▸ **Exercise**
Copy out, word for word, everything in the material from the line containing "Open the 碧桂园·星汇 listing" down to and including the line containing "[x=546, y=1516]".

Item-finding records:
======
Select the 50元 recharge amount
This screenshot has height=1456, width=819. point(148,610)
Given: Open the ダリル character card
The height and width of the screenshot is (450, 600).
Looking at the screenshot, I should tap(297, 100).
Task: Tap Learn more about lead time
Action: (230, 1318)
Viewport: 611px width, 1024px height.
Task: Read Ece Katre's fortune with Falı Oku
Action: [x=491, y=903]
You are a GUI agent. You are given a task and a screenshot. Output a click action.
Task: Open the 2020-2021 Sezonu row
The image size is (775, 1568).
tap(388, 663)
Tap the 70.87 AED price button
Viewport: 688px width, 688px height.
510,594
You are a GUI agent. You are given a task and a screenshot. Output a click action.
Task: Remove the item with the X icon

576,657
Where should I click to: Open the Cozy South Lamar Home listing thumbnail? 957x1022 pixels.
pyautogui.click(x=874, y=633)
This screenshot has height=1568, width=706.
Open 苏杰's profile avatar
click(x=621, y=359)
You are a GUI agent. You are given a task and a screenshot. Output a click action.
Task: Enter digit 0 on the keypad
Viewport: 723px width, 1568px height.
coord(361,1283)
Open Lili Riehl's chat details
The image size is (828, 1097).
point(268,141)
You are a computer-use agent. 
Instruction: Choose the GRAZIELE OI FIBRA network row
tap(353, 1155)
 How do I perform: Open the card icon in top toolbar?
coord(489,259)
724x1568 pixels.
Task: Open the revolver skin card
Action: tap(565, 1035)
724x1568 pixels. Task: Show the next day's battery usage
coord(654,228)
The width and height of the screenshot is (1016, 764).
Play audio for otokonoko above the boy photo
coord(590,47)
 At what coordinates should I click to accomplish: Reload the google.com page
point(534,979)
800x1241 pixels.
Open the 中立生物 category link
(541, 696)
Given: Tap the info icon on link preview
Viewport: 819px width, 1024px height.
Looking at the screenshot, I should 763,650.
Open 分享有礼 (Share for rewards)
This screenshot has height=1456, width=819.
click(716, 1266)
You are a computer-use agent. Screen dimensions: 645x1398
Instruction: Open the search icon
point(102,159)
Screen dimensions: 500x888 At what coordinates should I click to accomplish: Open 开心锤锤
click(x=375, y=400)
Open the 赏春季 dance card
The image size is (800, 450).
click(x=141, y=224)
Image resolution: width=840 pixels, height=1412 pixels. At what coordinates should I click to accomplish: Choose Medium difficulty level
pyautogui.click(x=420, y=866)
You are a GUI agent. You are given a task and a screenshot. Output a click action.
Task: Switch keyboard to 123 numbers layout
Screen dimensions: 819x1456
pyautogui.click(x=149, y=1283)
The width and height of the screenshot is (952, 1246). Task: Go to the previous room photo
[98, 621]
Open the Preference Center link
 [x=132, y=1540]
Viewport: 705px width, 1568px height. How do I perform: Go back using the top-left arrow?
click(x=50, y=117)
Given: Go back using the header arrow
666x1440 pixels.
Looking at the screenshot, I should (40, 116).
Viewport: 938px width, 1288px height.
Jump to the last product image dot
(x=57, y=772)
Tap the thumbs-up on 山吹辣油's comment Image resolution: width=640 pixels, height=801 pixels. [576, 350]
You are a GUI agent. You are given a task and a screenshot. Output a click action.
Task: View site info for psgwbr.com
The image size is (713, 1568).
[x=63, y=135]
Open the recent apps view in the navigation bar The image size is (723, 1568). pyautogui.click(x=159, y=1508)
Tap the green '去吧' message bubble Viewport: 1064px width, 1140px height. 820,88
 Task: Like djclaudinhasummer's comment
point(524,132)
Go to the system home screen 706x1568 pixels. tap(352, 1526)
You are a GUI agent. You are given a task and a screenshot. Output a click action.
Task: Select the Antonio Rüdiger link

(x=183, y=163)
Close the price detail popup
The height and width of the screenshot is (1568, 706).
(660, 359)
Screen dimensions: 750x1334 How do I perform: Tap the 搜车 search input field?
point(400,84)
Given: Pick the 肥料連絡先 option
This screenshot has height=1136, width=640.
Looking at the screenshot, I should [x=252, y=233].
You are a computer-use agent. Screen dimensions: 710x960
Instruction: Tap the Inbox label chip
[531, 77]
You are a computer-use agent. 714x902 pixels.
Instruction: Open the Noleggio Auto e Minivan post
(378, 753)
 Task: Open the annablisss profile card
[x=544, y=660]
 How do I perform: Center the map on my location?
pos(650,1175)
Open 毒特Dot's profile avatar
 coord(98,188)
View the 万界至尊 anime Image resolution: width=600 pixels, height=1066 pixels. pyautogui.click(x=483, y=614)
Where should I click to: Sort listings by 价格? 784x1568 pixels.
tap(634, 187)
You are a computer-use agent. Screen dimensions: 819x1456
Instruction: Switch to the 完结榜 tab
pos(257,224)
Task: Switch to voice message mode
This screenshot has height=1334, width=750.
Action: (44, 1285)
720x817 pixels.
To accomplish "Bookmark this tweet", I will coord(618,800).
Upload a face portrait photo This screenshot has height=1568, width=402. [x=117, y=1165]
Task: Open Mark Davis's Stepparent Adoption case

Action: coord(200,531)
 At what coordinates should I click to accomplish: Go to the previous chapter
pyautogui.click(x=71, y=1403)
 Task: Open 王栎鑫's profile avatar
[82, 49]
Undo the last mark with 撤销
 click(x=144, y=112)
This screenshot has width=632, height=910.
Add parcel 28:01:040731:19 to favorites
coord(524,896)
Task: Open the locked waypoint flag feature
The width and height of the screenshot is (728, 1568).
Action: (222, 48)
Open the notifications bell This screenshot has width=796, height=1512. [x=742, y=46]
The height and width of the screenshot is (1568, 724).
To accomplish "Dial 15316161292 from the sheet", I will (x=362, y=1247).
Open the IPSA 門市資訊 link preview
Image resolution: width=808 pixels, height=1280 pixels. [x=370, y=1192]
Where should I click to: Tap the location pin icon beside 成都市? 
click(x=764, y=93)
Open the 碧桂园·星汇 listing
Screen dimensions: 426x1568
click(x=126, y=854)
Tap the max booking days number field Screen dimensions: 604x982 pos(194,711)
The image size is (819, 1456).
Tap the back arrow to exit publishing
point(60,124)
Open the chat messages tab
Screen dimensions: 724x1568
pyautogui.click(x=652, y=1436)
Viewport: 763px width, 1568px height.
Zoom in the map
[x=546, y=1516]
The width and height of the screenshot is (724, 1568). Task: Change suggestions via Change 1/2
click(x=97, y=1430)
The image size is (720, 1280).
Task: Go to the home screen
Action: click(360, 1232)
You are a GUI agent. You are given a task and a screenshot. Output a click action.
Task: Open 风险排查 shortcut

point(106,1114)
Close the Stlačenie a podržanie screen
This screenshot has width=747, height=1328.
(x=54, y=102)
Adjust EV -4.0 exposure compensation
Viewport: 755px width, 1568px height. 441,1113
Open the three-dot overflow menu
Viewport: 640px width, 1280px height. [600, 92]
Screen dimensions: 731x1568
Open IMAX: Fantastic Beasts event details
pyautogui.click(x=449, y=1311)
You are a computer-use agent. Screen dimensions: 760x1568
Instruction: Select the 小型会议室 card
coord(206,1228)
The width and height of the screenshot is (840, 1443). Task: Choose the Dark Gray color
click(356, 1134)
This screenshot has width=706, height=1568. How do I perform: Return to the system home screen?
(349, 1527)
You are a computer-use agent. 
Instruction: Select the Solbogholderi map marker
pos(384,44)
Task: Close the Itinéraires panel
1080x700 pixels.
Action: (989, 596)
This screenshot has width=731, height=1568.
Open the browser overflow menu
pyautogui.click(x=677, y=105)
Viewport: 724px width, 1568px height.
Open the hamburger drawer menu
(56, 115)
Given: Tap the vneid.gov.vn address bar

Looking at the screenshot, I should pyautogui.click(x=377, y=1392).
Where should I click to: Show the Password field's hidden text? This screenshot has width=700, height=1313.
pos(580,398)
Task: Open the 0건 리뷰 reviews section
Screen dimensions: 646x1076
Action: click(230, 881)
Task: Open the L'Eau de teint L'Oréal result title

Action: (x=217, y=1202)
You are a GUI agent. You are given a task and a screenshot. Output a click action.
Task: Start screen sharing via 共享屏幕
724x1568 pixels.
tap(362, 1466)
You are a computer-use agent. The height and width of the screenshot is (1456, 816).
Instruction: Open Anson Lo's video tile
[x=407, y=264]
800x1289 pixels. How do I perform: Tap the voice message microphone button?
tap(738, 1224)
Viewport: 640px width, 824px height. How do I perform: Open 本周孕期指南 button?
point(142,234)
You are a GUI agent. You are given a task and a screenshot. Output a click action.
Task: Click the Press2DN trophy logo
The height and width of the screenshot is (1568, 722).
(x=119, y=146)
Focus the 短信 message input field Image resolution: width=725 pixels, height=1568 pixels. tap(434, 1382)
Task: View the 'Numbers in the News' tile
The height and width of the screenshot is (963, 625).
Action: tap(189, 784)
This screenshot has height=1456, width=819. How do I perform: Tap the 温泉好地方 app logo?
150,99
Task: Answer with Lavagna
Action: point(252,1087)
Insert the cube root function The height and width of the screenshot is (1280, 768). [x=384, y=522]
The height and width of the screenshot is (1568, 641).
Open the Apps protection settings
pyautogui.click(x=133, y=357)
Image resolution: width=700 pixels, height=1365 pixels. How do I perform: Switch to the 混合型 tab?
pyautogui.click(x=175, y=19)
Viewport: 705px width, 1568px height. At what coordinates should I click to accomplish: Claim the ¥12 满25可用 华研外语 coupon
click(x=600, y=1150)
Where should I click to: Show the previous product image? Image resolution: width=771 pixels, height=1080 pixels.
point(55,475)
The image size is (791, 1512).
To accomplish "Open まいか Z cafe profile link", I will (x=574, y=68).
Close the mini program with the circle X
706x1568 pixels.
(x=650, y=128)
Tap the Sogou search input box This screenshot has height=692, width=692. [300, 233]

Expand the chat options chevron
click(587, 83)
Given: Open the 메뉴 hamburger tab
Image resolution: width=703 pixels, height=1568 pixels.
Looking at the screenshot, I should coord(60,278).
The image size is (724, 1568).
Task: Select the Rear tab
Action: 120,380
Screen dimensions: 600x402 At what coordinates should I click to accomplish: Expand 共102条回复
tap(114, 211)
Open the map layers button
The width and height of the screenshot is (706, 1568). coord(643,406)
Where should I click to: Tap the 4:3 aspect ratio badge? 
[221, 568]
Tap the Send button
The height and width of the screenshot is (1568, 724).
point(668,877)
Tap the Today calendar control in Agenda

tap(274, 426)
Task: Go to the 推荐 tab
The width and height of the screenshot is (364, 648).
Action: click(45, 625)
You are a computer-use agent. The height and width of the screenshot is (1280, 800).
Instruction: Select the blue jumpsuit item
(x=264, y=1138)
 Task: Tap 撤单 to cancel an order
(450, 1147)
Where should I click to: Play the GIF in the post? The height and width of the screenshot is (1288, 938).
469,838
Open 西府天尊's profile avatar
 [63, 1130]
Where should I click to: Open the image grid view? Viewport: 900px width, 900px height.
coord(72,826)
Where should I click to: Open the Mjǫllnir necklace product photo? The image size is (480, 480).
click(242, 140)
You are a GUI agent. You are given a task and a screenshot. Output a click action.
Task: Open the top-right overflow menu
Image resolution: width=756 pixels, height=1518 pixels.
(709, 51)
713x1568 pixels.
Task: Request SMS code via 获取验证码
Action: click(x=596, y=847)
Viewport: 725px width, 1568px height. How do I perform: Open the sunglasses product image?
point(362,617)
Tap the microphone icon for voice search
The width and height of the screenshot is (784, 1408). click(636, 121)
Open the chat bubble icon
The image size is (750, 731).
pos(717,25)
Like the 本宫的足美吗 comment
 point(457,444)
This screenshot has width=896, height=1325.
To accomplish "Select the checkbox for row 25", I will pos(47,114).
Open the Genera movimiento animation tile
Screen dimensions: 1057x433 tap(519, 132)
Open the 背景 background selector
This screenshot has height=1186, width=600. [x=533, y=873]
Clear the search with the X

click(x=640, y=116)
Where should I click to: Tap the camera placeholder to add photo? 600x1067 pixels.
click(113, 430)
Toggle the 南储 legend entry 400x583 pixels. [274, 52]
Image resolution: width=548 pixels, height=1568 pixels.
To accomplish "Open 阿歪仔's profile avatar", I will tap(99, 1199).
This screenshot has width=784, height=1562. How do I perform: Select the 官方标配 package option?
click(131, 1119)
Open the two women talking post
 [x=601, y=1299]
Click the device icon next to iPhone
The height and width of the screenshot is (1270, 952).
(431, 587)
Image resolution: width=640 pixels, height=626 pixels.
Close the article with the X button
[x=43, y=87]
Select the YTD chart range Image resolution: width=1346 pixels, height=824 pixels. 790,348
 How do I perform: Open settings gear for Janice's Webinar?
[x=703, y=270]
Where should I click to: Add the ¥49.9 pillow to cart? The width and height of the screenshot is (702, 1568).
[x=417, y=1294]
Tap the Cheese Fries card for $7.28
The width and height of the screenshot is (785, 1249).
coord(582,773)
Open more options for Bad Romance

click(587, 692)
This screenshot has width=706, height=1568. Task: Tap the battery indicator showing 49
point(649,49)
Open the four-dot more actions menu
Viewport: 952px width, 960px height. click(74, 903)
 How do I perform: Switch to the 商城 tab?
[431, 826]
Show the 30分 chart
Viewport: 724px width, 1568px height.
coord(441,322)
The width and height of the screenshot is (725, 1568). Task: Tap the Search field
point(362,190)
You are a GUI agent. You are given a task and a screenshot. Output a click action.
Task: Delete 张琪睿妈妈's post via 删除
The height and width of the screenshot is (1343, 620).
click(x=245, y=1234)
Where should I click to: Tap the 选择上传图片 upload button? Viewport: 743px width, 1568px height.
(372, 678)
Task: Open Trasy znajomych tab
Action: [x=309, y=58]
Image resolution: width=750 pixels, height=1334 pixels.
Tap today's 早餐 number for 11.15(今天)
======
▸ **Output of the task**
Open the 碧桂园·星汇 listing
Screen dimensions: 426x1568
click(x=126, y=854)
Tap the max booking days number field Screen dimensions: 604x982 pos(194,711)
The image size is (819, 1456).
Tap the back arrow to exit publishing
point(60,124)
Open the chat messages tab
Screen dimensions: 724x1568
pyautogui.click(x=652, y=1436)
Viewport: 763px width, 1568px height.
Zoom in the map
[x=546, y=1516]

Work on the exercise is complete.